Cloudera Impala Frequently Asked Questions
How do I try Cloudera Impala out?
To look at the core features and functionality on Impala, the easiest way to try out Impala is to download the Cloudera QuickStart VM and start the Impala service through Cloudera Manager, then use impala-shell in a terminal window or the Impala Query UI in the Hue web interface.
To do performance testing and try out the management features for Impala on a cluster, you need to move beyond the QuickStart VM with its virtualized single-node environment. Ideally, download the Cloudera Manager software to set up the cluster, then install the Impala software through Cloudera Manager.
Does Cloudera offer a VM for demonstrating Impala?
Cloudera offers a demonstration VM called the QuickStart VM, available in VMWare, VirtualBox, and KVM formats. For more information, see the Cloudera QuickStart VM. After booting the QuickStart VM, many services are turned off by default; in the Cloudera Manager UI that appears automatically, turn on Impala and any other components that you want to try out.
Where can I find Impala documentation?
Where can I get more information about Impala?
More product information is available here:
- O'Reilly e-book: Cloudera Impala: Bringing the SQL and Hadoop Worlds Together
- Blog: Cloudera Impala: Real-Time Queries in Apache Hadoop, For Real
- Webinar: Introduction to Impala
- Product website page: Cloudera Enterprise RTQ
Impala System Requirements
What are the software and hardware requirements for running Impala?
For information on Impala requirements, see Cloudera Impala Requirements. Note that Cloudera recommends using Cloudera Manager 4.6 or higher with Impala 1.1.
How much memory is required?
Although Impala is not an in-memory database, when dealing with large tables and large result sets, you should expect to dedicate a substantial portion of physical memory for the impalad daemon. Recommended physical memory for an Impala node is 128 GB or higher. The amount of memory required for an Impala operation depends on several factors:
- The file format of the table. Different file formats represent the same data in more or fewer data files. The compression and encoding for each file format might require a different amount of temporary memory to decompress the data for analysis.
- Whether the operation is a SELECT or an INSERT. For example, Parquet tables require relatively little memory to query, because Impala reads and decompresses data in 8MB chunks. Inserting into a Parquet table is a more memory-intensive operation because the data for each data file (with a maximum size of 1GB) is stored in memory until encoded, compressed, and written to disk.
- Whether the table is partitioned or not, and whether a query against a partitioned table can take advantage of partition pruning.
- The size of the result set.
- The mechanism by which work is divided for a join query.
Impala currently does not "spill to disk" if intermediate results being processed on a node exceed the memory reserved for Impala on that node. If this is an issue for your use case (for example, joins between very large tables), more memory will be beneficial.
See Hardware Requirements for more details and recommendations about Impala hardware prerequisites.
What processor type and speed does Cloudera recommend?
Impala makes use of SSE4.2 instructions.

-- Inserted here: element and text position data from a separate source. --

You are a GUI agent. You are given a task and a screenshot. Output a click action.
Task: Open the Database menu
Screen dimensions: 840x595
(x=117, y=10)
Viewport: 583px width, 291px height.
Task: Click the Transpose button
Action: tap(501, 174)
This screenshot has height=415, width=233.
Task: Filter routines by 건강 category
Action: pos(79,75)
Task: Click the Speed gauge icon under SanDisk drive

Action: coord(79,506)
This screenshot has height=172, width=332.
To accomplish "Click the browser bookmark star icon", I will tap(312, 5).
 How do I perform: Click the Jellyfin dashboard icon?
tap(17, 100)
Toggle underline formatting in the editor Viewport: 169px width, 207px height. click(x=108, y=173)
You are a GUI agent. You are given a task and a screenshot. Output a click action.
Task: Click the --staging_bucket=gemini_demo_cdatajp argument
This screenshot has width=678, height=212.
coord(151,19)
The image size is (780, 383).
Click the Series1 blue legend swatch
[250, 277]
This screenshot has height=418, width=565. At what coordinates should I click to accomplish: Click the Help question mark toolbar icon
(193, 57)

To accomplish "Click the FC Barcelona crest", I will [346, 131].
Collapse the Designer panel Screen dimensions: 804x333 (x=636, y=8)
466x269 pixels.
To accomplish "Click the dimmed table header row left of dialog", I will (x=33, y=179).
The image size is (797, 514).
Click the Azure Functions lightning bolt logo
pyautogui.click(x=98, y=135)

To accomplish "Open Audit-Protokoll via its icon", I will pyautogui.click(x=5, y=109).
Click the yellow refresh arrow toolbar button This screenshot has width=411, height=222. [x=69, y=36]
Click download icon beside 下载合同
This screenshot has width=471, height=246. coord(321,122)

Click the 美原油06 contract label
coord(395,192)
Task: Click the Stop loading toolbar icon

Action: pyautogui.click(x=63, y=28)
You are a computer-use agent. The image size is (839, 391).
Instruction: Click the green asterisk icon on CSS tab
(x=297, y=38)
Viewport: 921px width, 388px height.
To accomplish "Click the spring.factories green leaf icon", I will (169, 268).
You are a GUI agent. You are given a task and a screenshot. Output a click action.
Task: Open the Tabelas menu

This corresponds to Nehalem+ for Intel chips and Bulldozer+ for AMD chips. Impala runs perfectly fine on machines that are older but will not achieve the best performance.
Supported and Unsupported Functionality In Impala
Impala supports the following functionality:
- A large subset of SQL and HiveQL commands, including SELECT and INSERT, with joins. For more information, see Impala SQL Language Reference.
- Using Cloudera Manager to manage Impala. Using Cloudera Manager 4.6 or later, you can deploy and manage your Impala services. Cloudera Manager is the best way to get started with Impala on your cluster. For more information, see the topic on Installing Impala with Cloudera Manager in the Cloudera Manager Installation Guide.
- Using Hue for queries.
- Appending and inserting data into tables through the INSERT statement. See How Impala Works with Hadoop File Formats for the details about which operations are supported for which file formats.
- ODBC: Impala is certified to run against MicroStrategy and Tableau, with restrictions. For more information, see Configuring Impala to Work with ODBC.
- Querying data stored in HDFS and HBase in a single query. See Using Impala to Query HBase Tables for details.
- Concurrent client requests. Each Impala daemon can handle multiple concurrent client requests. The effects on performance depend on your particular hardware and workload.
- Kerberos authentication. For more information, see Impala Security.
- Partitions. With Impala SQL, you can create partitioned tables with the CREATE TABLE statement, and add and drop partitions with the ALTER TABLE statement. Impala also takes advantage of the partitioning present in Hive tables. See Partitioning for details.
Impala does not support the following functionality:
- Querying streaming data.
- Deleting individual rows. You delete data in bulk by overwriting an entire table or partition, or by dropping a table.
- Indexing (not currently). LZO-compressed text files can be indexed outside of Impala, as described in Using LZO-Compressed Text Files.
- Full text search on text fields. The Cloudera Search product is appropriate for this use case.
- Custom Hive Serializer/Deserializer classes (SerDes). Impala supports a set of common native file formats that have built-in SerDes in CDH. See How Impala Works with Hadoop File Formats for details.
- Failover for running queries. Currently, Impala cancels a running query if any host on which that query is executing fails. When one or more hosts are down, Impala reroutes future queries to only use the available hosts, and Impala detects when the hosts come back up and begins using them again. Because a query can be submitted through any Impala node, there is no single point of failure. In the future, we will consider adding additional work allocation features to Impala, so that a running query would complete even in the presence of host failures.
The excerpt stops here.